Downfall 1945

Published on
Review Author(s)
Book Author(s)
Steven J. Zaloga
Other Publication Information
Illustrations by Steve Noon, 96 pages
Product / Stock #
Campaign 293
Company: Osprey Publishing - Website: Visit Site
Provided by: Osprey Publishing - Website: Visit Site

This book covers the end of World War II in Europe from the campaign level. There is little examination of tactics or individual heroism; instead it looks at the challenges and opportunities faced by the top-level military leaders as the Third Reich neared its end.

Until I read this book, I had the concept that the Western Allies (US, Britain, France) had a pretty easy time after stopping the Ardennes Offensive in December 1944, and moved up to the Elbe River line to wait for the Russians. At the same time, I thought the Russians were pretty much beating up on the Germans and making their way toward Berlin and eventual victory. I was pretty much wrong.

After the Ardennes, the Wehrmacht was weakened, but not out of the game. They still held an area of the Netherlands that prevented the use of Antwerp as a port, making the supply situation poor to sometimes critical for the Allies. Also, after the Rhine line was taken Heeregruppe B was still occupying the Ruhr industrial area, held there by Hitler’s “No retreat” policy. So the situation in the West wasn’t a walk in the park.

On the eastern side, the Russians ran into Germans who fought like fanatics. This was mostly because the Soviets remembered all too well the German treatment of Russians in 1941 to 43, and they were (literally) taking no prisoners.

This book follows both sides as the end nears and then passes for the Third Reich. The political maneuvering is particularly interesting. Some Western generals were all for passing the agreed upon line of the Elbe River to move to the western suburbs of Berlin, particularly Potsdam. General Eisenhower nixed this, as he didn’t want to have to deal with the Russians as they came into Berlin. The chances of mistakes and someone firing on “our side” were too great.

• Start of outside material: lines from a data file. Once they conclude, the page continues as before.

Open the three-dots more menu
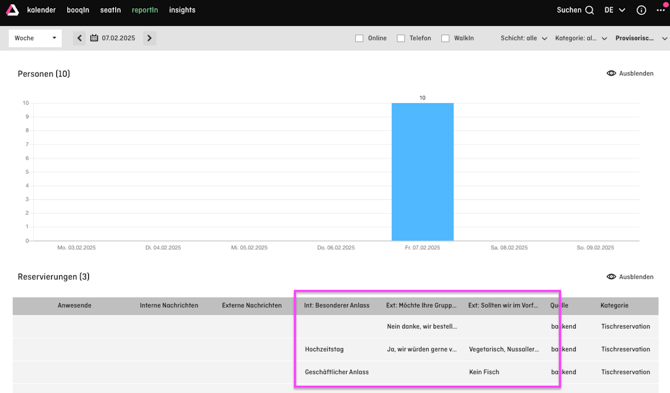The height and width of the screenshot is (393, 670). coord(661,10)
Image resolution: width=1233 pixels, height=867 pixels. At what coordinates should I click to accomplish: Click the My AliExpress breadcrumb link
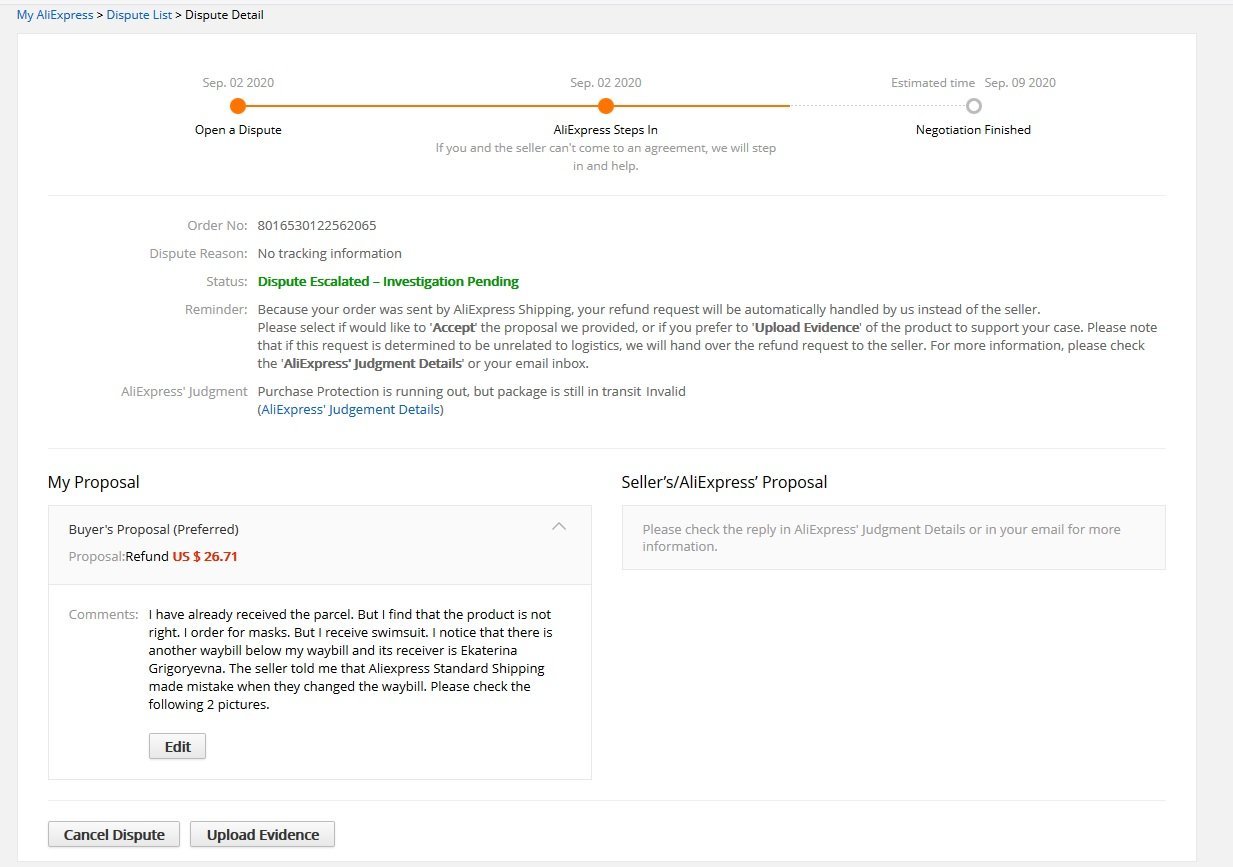pyautogui.click(x=55, y=15)
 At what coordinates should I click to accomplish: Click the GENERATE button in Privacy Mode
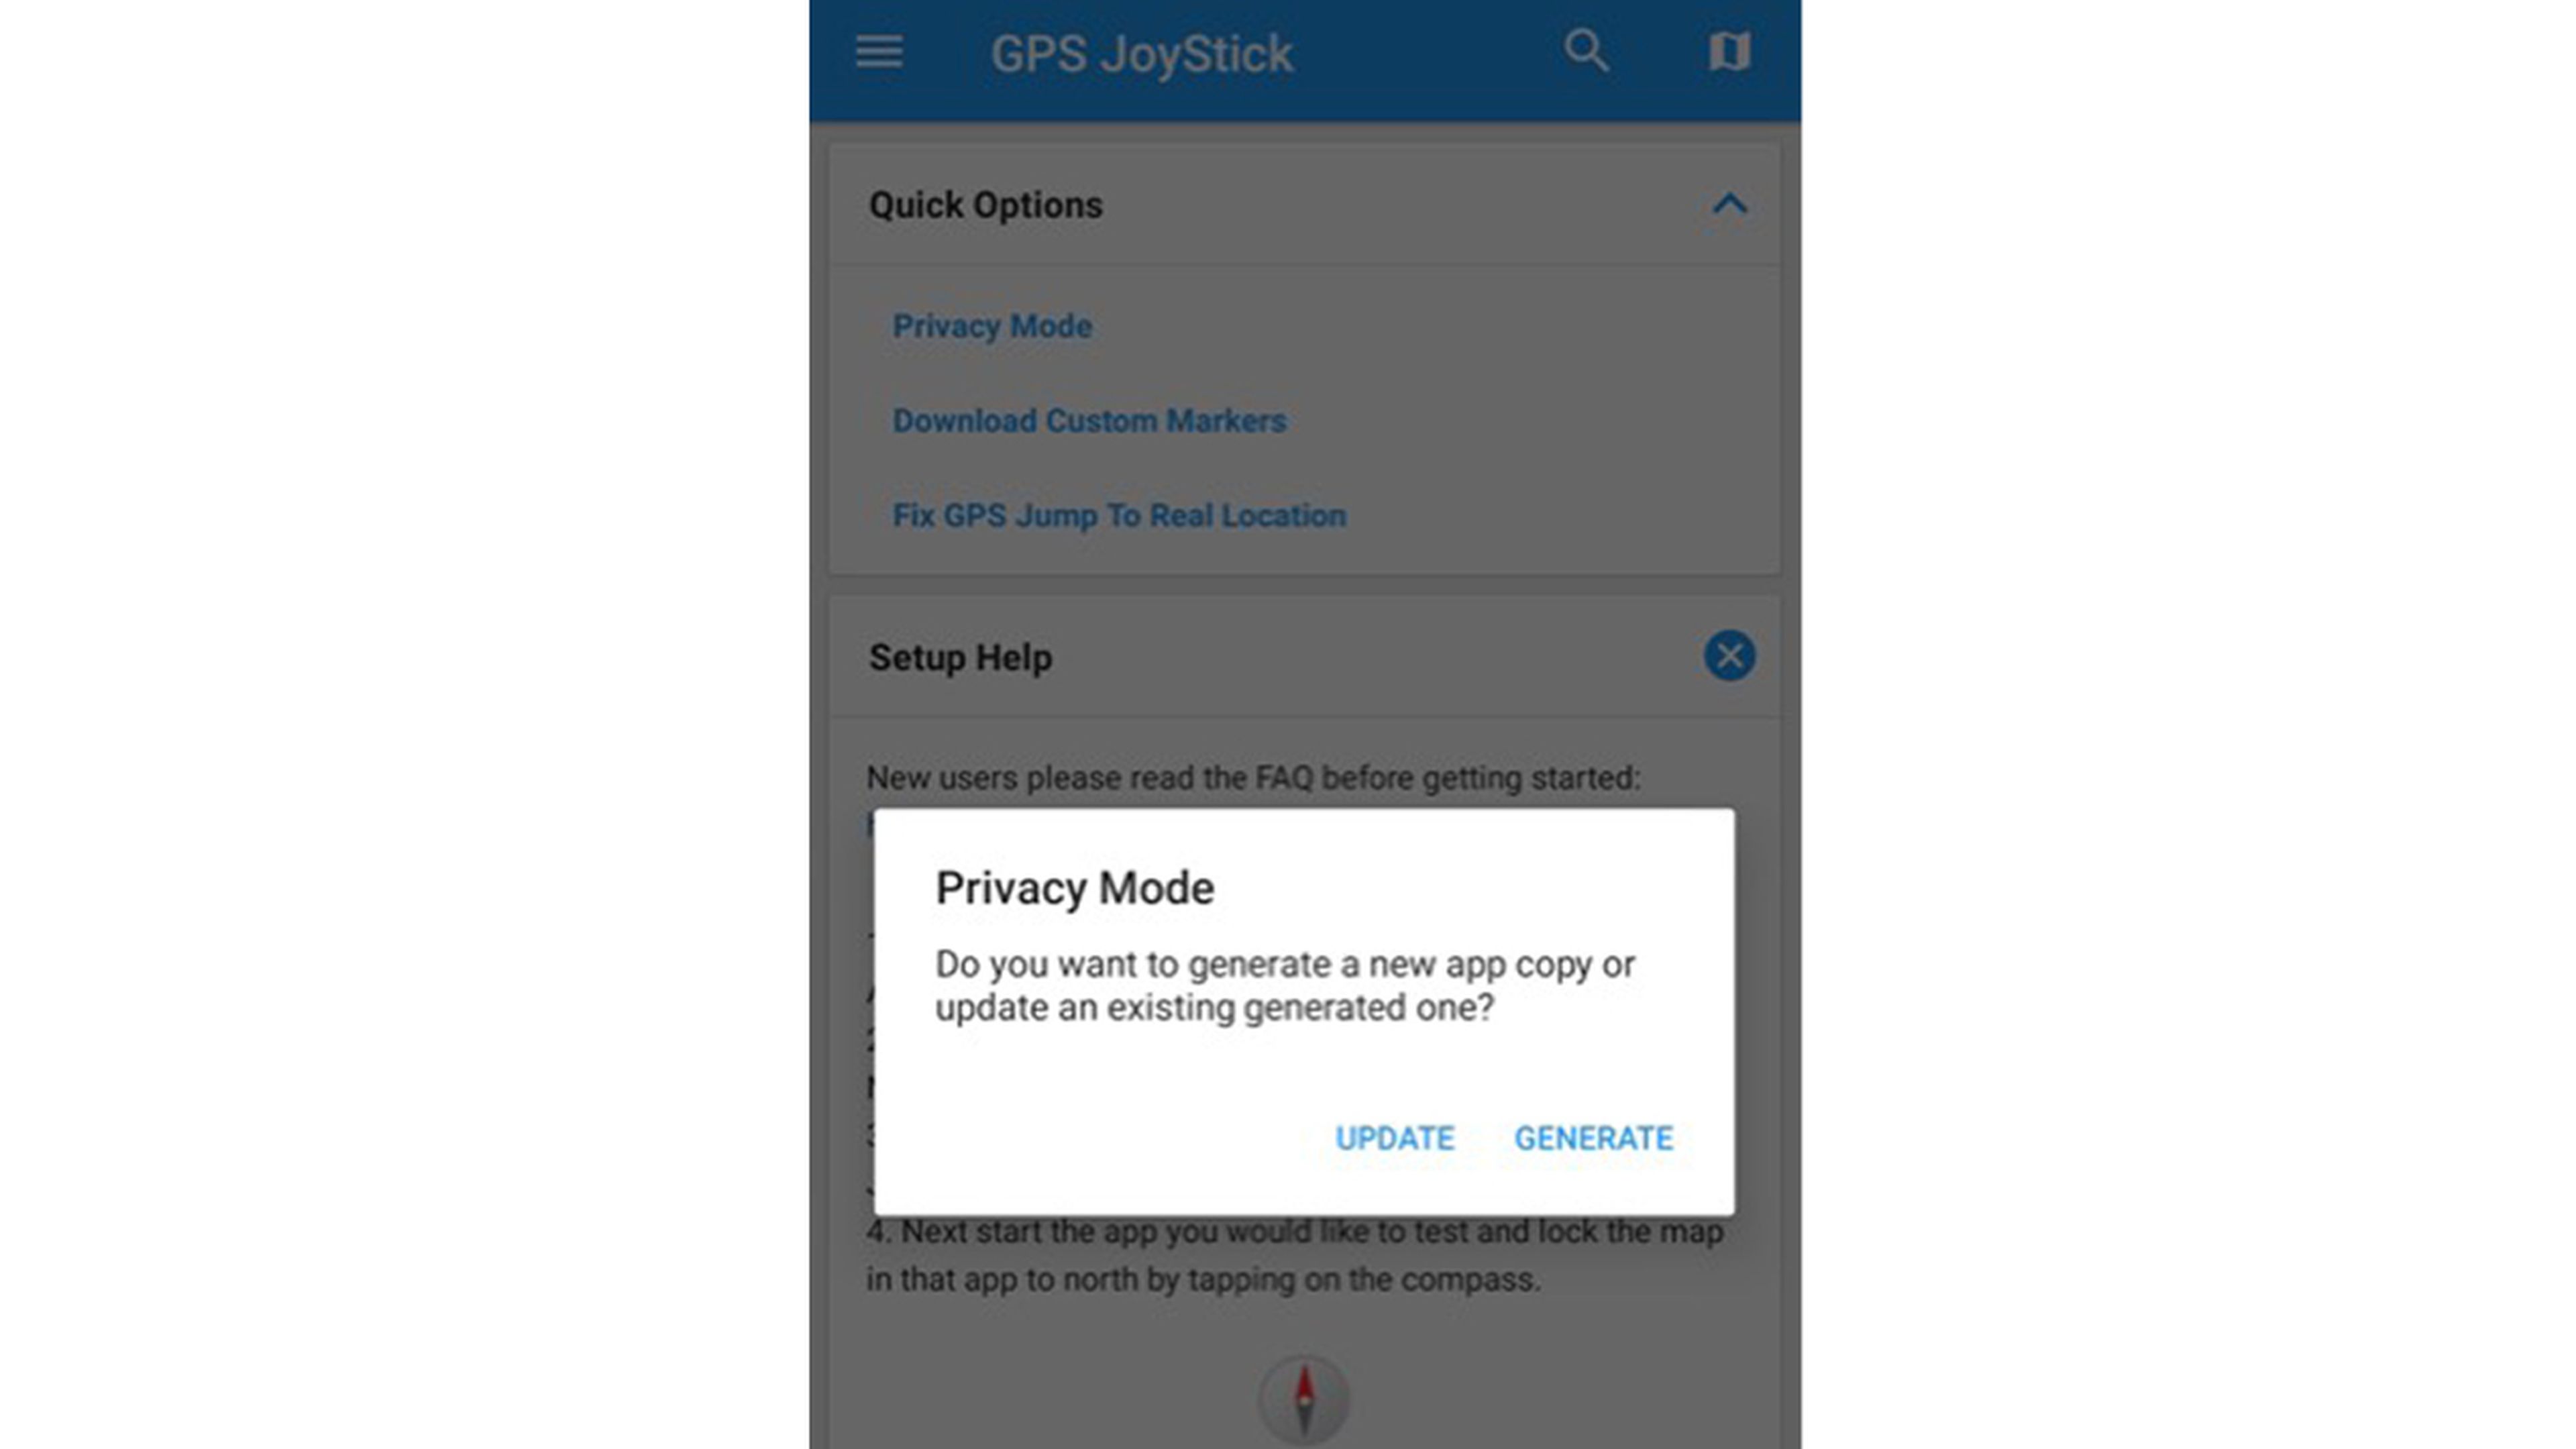pyautogui.click(x=1591, y=1136)
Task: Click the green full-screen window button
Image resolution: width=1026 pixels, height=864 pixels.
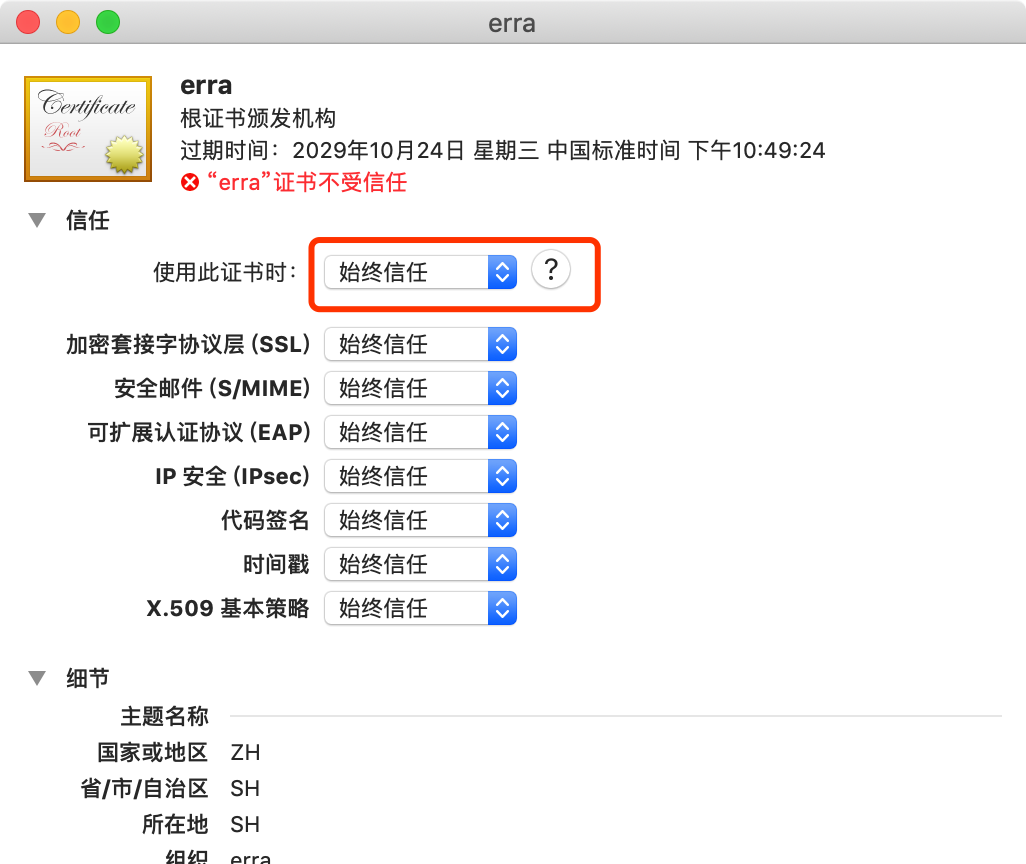Action: coord(107,22)
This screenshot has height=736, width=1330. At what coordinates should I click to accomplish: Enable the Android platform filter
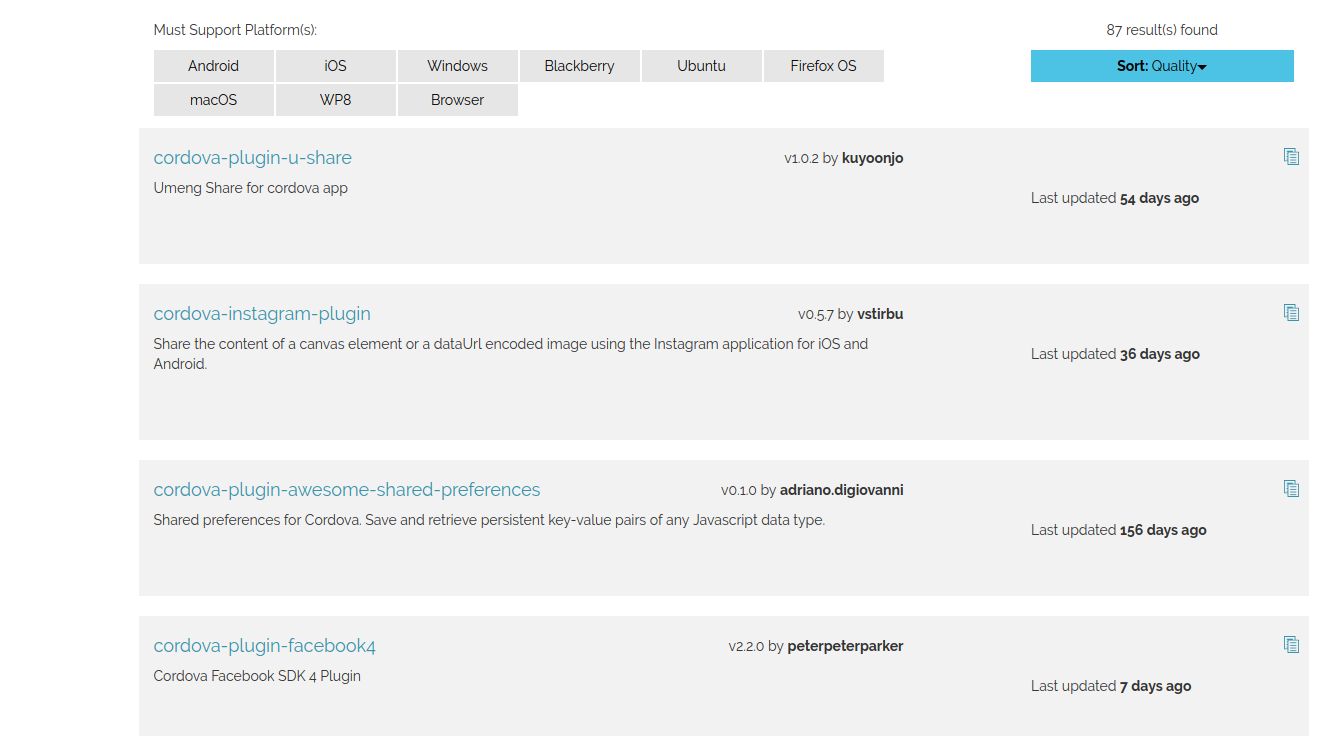click(213, 65)
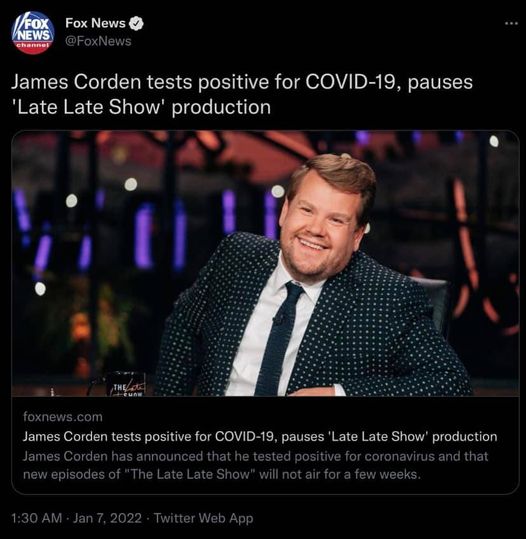526x539 pixels.
Task: Click the Jan 7, 2022 date
Action: point(107,518)

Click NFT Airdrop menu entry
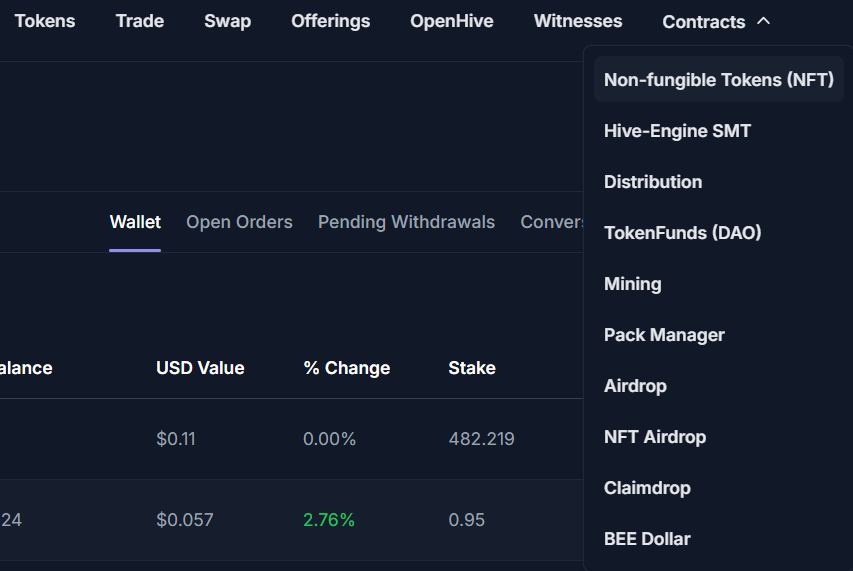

Lest one think that the last 6 months of the European campaign were easy, the Russians suffered as many casualties as they did in a similar period in 1943 or 1944. The western front had some big problems too, with literally millions of civilians and German deserters trying to cross their lines to shelter from the Russian advance.

The sections of this book are:

  • Introduction
  • Chronology
  • The Strategic Situation
  • Opposing Commanders
  • Opposing Armies
  • Opposing Plans
  • The Campaign
  • The Campaign Perspective
  • The Battlefield Today

Many thanks to Osprey Publishing for the review book, and to IPMS USA for the chance to review it.